For me (and a growing number of individuals and organisations), working from home now needs to tick some solid sustainability boxes, including minimal energy usage, high productivity, and the kinds of office accessories, technologies and good habits that make waste reduction easy.

Sure, not all of us will work from home forever. But there are some great economic and holistic pay-offs to creating an eco-friendly home office space. Better still, some of your own efforts to create a greener home office can be measured and added to your business’ own carbon reduction targets using the Pawprint for Business tool.

Now, even as CEO of Pawprint, I’ll admit I’m still a student when it comes to mastering my own green office ethos. But creating a cleaner, leaner, more energy-efficient workplace somehow helps me work smarter. Well – we’re a product of our environment, right? What’s more, in the process of upgrading my own home office, a few good habits have rubbed off in our leisure and dining spaces, too. How’s that for a win-win?

Quick side note – readying your office for a little green update needn’t be a faff – or cost a fortune. COVID’s got us all thinking a bit more frugally and even budget ‘throwaway’ furniture has become a purchase many are now reconsidering. Case in point: IKEA announced in October 2020 that it will be buying back customers’ furniture, in a bid to clean up its act a bit.

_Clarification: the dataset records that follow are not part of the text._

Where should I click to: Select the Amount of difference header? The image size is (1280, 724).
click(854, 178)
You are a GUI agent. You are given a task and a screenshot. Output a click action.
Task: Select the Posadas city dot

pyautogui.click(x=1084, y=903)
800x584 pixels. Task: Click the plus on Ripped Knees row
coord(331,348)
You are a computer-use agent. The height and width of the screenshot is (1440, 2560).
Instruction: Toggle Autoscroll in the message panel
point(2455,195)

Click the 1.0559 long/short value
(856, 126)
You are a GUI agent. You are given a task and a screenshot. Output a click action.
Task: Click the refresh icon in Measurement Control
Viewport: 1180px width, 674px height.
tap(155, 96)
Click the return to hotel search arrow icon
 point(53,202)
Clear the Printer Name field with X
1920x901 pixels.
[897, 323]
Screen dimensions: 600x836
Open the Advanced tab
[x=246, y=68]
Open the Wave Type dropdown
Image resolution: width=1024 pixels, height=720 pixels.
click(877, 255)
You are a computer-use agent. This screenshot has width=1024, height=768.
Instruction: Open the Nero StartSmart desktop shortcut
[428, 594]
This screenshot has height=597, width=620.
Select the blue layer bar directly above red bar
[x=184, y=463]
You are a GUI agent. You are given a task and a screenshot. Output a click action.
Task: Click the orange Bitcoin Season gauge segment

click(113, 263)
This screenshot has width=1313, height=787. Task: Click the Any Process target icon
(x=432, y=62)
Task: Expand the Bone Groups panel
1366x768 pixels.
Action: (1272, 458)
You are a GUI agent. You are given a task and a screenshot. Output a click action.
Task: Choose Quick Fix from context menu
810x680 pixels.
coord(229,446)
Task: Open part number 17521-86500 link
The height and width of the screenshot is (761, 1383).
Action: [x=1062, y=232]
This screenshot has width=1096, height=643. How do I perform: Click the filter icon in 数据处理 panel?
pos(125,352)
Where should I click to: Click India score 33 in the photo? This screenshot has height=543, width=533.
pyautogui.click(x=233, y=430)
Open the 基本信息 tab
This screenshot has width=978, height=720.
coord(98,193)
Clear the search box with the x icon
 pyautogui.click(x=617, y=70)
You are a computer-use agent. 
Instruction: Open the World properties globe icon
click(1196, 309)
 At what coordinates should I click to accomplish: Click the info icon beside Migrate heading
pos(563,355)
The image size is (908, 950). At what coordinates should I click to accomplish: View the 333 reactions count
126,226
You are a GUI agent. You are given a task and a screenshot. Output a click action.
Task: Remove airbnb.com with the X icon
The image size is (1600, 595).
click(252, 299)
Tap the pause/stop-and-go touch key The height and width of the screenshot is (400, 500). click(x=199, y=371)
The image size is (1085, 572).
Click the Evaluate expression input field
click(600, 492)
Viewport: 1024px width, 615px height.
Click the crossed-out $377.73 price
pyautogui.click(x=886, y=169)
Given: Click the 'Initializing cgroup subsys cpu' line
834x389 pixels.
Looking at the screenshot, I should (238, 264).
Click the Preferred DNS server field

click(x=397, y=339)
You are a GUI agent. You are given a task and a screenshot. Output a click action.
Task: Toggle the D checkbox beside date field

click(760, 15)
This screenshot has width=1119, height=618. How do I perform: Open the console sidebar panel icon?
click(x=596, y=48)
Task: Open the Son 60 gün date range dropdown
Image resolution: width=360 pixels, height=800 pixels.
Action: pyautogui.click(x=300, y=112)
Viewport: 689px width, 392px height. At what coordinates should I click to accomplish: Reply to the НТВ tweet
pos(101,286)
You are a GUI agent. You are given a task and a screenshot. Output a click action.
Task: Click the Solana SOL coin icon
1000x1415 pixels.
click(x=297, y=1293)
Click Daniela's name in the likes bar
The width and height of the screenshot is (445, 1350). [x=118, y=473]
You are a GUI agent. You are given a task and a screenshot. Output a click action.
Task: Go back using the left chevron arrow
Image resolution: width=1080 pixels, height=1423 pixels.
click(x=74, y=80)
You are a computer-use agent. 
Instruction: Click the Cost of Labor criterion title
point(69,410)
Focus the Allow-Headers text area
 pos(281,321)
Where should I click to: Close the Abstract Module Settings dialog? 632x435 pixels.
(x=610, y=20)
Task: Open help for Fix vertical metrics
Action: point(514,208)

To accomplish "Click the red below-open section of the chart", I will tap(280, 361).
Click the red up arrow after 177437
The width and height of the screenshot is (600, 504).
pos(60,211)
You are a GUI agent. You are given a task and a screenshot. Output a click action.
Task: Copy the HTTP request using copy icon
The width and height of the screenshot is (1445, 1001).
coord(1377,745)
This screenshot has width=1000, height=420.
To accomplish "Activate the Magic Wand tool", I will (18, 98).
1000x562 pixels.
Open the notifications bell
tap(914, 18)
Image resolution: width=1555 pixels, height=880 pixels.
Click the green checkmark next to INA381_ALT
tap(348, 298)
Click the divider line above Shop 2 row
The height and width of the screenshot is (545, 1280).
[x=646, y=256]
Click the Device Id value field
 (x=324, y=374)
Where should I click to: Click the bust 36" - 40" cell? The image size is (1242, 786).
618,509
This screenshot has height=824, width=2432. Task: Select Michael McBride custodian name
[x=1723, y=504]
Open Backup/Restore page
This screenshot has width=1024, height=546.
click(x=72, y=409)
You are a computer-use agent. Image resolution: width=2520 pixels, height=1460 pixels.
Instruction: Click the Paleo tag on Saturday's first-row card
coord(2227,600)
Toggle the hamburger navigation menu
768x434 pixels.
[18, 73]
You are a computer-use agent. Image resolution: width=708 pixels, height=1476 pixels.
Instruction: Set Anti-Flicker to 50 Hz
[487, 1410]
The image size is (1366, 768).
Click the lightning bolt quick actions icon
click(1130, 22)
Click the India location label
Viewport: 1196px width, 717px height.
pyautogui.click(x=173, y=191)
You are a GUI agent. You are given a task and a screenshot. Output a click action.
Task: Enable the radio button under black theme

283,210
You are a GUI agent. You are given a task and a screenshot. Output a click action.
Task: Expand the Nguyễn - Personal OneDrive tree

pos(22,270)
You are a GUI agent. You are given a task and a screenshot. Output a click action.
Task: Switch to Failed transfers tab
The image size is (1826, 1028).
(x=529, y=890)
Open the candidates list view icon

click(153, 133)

As far as eco-conscious alternatives go, there are some great recycled furniture apps out there. (There’s an app for everything these days, right?!) Take Preloved – an app for people who want to give their unwanted household items a new home. Considering how much furniture goes into landfill each year, it’ll save you pennies that you’d spend on new furniture and do the planet a favour. All you need to do is download the app, get your address geo-located and see who’s having a clear-out in your area.

Another easy eco hack for the home office is to actively reduce your tech’s energy output. That means switching your laptop or desktop onto power-saving mode when you’re not using it or conserving printer paper for must-have documents only. You might also consider switching all paper bills to electronic. Hell yes to less filing!

Perhaps a less obvious way to reduce carbon emissions while working from home is to think about how to reduce meat consumption. Cattle and livestock raised for consumption play a significant role in greenhouse gas emissions, so it’s a great moment to consider how reducing meat-based meals while working from home can help you (and your business) contribute towards the UK hitting its collective carbon reduction goals by 2025. Yep – every burger counts folks!

Motivated by this target, we’ve made a commitment in our house to try and eat more plant-based meals. Given the huge amount of plant proteins and plant-powered meal ideas out there, we haven’t looked back. And it feels healthier to have a broader range of veg in our diets.

Other smart energy-saving hacks for your home office include understanding how much energy is leaked from spatial heating. Windows, fireplaces, doors and attics are all places where heat can escape and draughts may occur. Check to see if you’ve any draughts and seal windows, doors and floorboards to ensure your home isn’t losing heat. Energy.gov has a good checker tool for your home’s thermal efficiency. It’s also smart to close certain doors in the house during winter to create ‘heating zones’.

As far as smart lighting goes, I’m a big fan of keeping it as natural as possible. This is partly due to the growing evidence about the disruptive impact of too much blue light and LED on our bodies’ circadian rhythms. So, I try and keep my home office hours on the same schedule as the sun, to optimise natural daylight and keep our reliance on artificial light to a minimum. When daylight fades, we’ve gone a bit Scandinavian in our home with low, warm LED energy-saving bulbs and even the odd candle. At night, you can even go one step further and switch lights off at the mains. It has been shown in studies to support a deeper night’s sleep and make energy bills noticeably lower. Result!

Last but not least, can we give a shout-out to the humble house plant?

A European study has shown that the quality of our home’s indoor air quality can be just as detrimental to health as outside pollution, thanks to toxic varnishes, fabrics, paints and potential moulds or spores.

Cue potted house plants, which are proven to remove harmful compounds from the air we breathe. Who knew that a pretty yucca plant or peace lily could also help to improve the air quality in your home? NASA actually did a study on the top house plant heroes to improve your home’s air quality. Amazingly, just three potted plants in an average-sized office will reduce airborne compounds. Environmental psychologists have long suggested that plants improve our performance and reduce negative mood states, but it’s great to know they also keep our air clean. Time for a trip to your local gardening centre, perhaps?